[Задания к упражнению]
**1)** Определите, согласуется ли с текстом о семинарских волнениях каждое из утверждений (а), (б), (в): (а) 26 сентября 1904 г. саратовские семинаристы отказались петь многолетие; (б) на первом съезде воспитанников в июне 1905 г. были представители тридцати одной семинарии; (в) через неделю после съезда 12 февраля 1906 г. владимирский губернатор уже знал о его проведении. На каждое ответьте «да» или «нет» и приведите решающие слова текста в точной цитате.
**2)** Продолжите текст о семинарских волнениях, начав сразу после его последнего предложения.

[Текст для чтения]
В последующие годы волнения во Владимирской семинарии происходили регулярно, как и в большинстве других «рассадников» России. Так, например, неспокойно было в среде саратовских семинаристов. 26 сентября 1904 г. они отказались петь многолетие во время архиерейского богослужения в честь престольного праздника домовой церкви, а через два месяца, в ноябре 1904 г., когда в Саратове находился с ревизией синодальный чиновник М.И. Савваитский (кстати, сын диакона Владимирской епархии), устроили многодневную забастовку.

То, что можно назвать окончательным «организационным оформлением семинарской оппозиции», совпало с годом первой российской революции. 16-19 июня 1905 г. во Владимире воспитанники провели свой первый съезд, на котором присутствовали представители девяти «рассадников», в том числе владимирского (естественно) и саратовского[11]. Очевидно, что уже тогда между саратовцами и владимирцами были установлены нелегальные, подпольные связи. Иными контакты семинаристов-оппозиционеров быть не могли: в случае выявления они строго пресекались инспекцией.

12 февраля 1906 г. во Владимире прошел очередной съезд воспитанников-нелегалов, приглашения на который были разосланы в 31 семинарию, в том числе и саратовскую, однако явились представители только 18 «рассадников». Интересно, что при созыве съезда владимирцы соблюдали такую конспирацию, что через неделю после него, 19 февраля, ни семинарское начальство, ни жандармы, ни владимирский губернатор не имели никаких сведений о его проведении и лишь в начале марта получили в свое распоряжение копии отчета представителей съезда[12].

[Строки набора данных]
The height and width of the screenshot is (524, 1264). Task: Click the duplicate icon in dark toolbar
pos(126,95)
--
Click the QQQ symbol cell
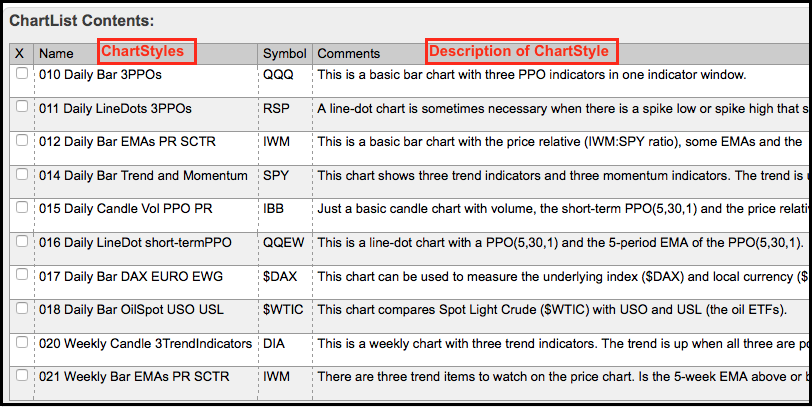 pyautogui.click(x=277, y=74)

[Ответы к упражнению]
**1)**
(а) Да: «26 сентября 1904 г. они отказались петь многолетие».
(б) Нет: «присутствовали представители девяти «рассадников»».
(в) Нет: «через неделю после него, 19 февраля, ни семинарское начальство, ни жандармы, ни владимирский губернатор не имели никаких сведений о его проведении».

**2)**
Наиболее яркое из подтверждаемых документами свидетельств о контактах владимирцев и саратовцев относится к концу 1906 — началу 1907 гг. В январе 1907 г. правлением Саратовской духовной семинарии было получена корреспонденция из Владимира следующего содержания:

Правление Владимирской Семинарии, согласно утвержденному Его Высокопреосвященством журналу педагогического собрания Правления от 29 истекшего Декабря за № 41 ст. 1, имеет честь препроводить подлинное сообщение центральному бюро семинарского союза от частного бюро Саратовской духовной Семинарии от 9 истекшего Декабря и издающийся в Саратовской семинарии журнал «Семинарист», в 1 экз., за Ноябрь месяц 1906 года, каковые оказались в присланной на имя воспитанника IV-2 Владимирской Семинарии Никольского Григория от воспитанника V класса Саратовской Семинарии Александра Белова.

По миновании надобности Правление просит «сообщение» возвратить.

Ректор Семинарии, Протоиерей И. Соболев.

Секретарь Преподаватель А. Канаровский[13].

В «сообщении» саратовцев владимирцам, упоминаемом в документе, речь шла о назначении очередного семинарского съезда, который в итоге прошел в Москве в рождественские дни 1906 г. (с 24 по 27 декабря).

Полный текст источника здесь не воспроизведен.